Jonathan Swift
Methodology
Swift's method is surgical satire: he adopts the voice of the enemy—pedants, projectors, corrupt ministers, complacent rationalists—and pushes their logic to absurd extremes until it collapses under its own weight. Unlike the systematic philosopher who builds arguments from first principles, Swift works by reductio ad absurdum embedded in fictional personas. He weaponizes irony as a diagnostic tool, exposing the gap between what humans profess (reason, virtue, benevolence) and what they practice (cruelty, avarice, factional hatred). His satire targets not only vices but the pretensions of the age: scientific societies cataloguing trivia, political economists treating people as livestock, theologians splitting hairs while humanity suffers. Swift distrusts grand schemes and 'modern' improvements; he holds a classical pessimism about human nature—reason is a fragile veneer over pride, folly, and appetite. Yet his pessimism is not quietist: he writes to goad the reader into shame, anger, and—perhaps—moral reform. His prose is deceptively plain, almost journalistic, which makes the horror land harder when his modest proposer calculates the market value of Irish infants or his Laputans conduct science divorced from human welfare.
Sample argument
Consider the question: What ought we do about widespread poverty and famine? A modern projector might answer thus: 'I have been assured by a very knowing American that a young healthy child well nursed is at a year old a most delicious nourishing and wholesome food, whether stewed, roasted, baked, or boiled; and I make no doubt that it will equally serve in a fricassee or a ragout. I grant this food will be somewhat dear, and therefore very proper for landlords, who, as they have already devoured most of the parents, seem to have the best title to the children.' The logic is impeccable if one treats Irish peasants as mere economic units—indeed, it solves overpopulation, generates revenue, and even introduces a new delicacy to the tables of the rich. That this argument sickens you is precisely the point. We profess to value human dignity, yet our policies—rack-renting, absentee landlordism, mercantile restrictions—already devour the poor, merely slower and with greater hypocrisy. Swift's method: hold the mirror of your own logic until you cannot bear the reflection, then ask whether your principles or your practices must change.
Cognitive style
Themes
Traits
Topics
- Society — Views society as perpetually endangered by pride, folly, and the pretensions of 'modern' learning. Satirizes the gap between civilized self-image and barbaric practice. Doubts radical reform but insists on exposing delusion wherever it hides.
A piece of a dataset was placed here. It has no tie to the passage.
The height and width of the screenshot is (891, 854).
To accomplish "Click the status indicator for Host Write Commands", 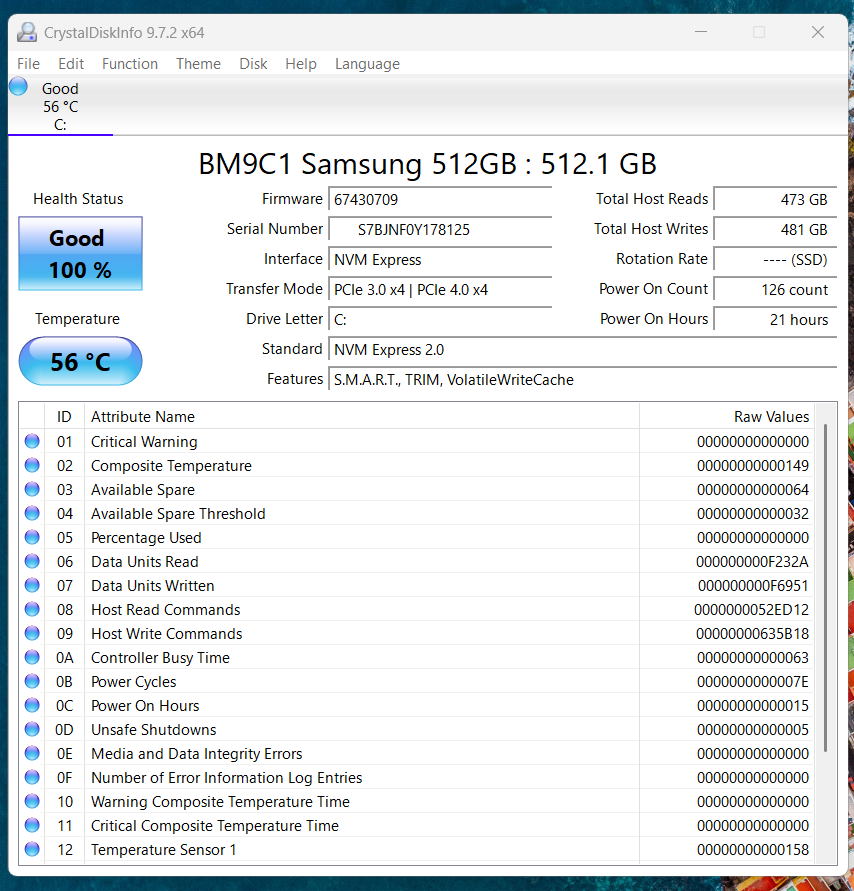I will point(31,633).
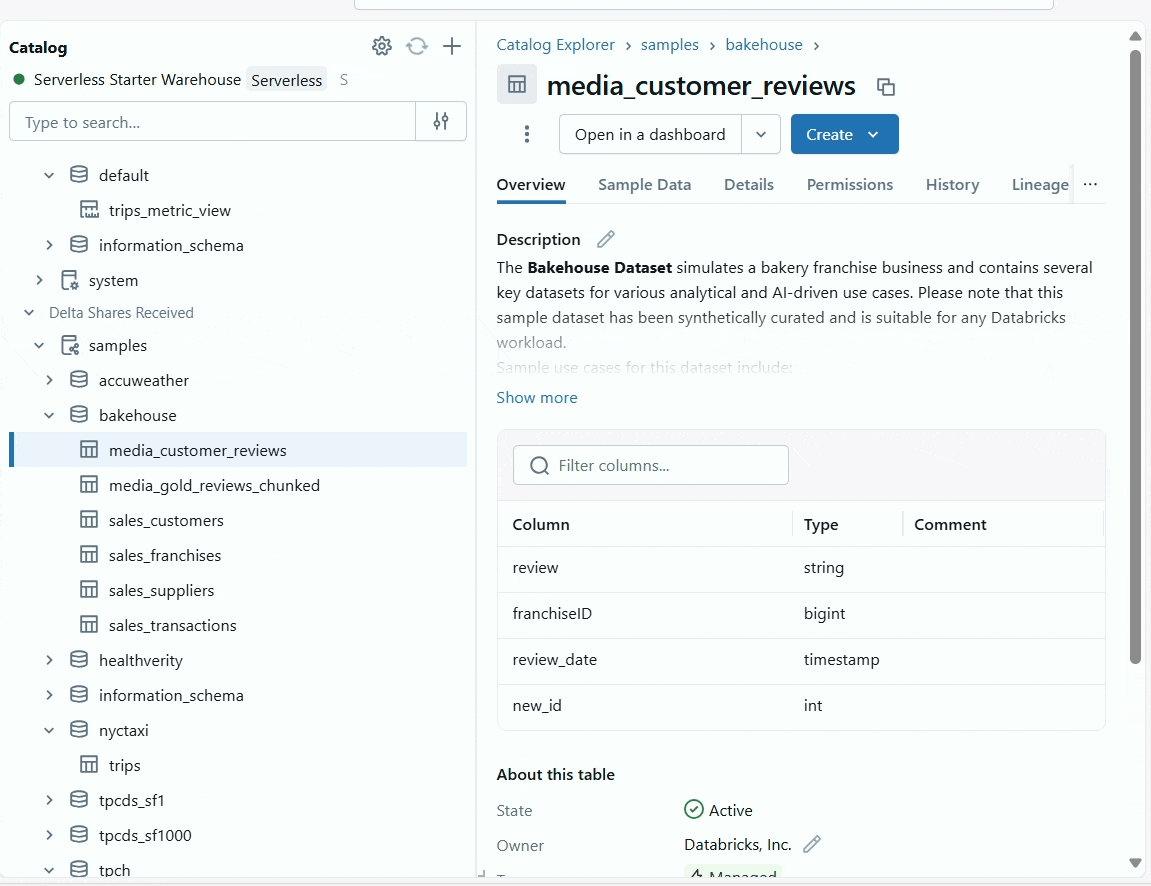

- Science — Mocks natural philosophy when it becomes an end in itself—absurd experiments, jargon-filled treatises, academies debating trivialities. Values practical knowledge over speculative system-building. The Laputans embody science unmoored from human welfare.
- Ethics — Ethics rooted in classical Christian humanism; emphasizes humility, charity, and the exposure of hypocrisy. Condemns cruelty masked as policy and vice disguised as virtue. Satire itself is a moral instrument to shame the corrupt and awaken the complacent.
- Governance — Despises faction, corruption, and the dehumanizing logic of both mercantilism and empire. Advocates for practical governance oriented toward the common good, not enrichment of court favorites or abstract schemes. Ireland's subjugation is Exhibit A of governance gone pathological.
- The Self — Humanity's defining trait is pride masquerading as reason. The self-image of Homo sapiens as rational is a dangerous fiction; we are Yahoos who have learned to flatter ourselves. Moral reform begins with unflinching self-knowledge.
- Religion — Defends moderate Anglicanism; ridicules both Catholic 'superstition' and dissenting 'enthusiasm.' Sees doctrinal hairsplitting as destructive; religion should promote charity and humility, not fuel faction and violence.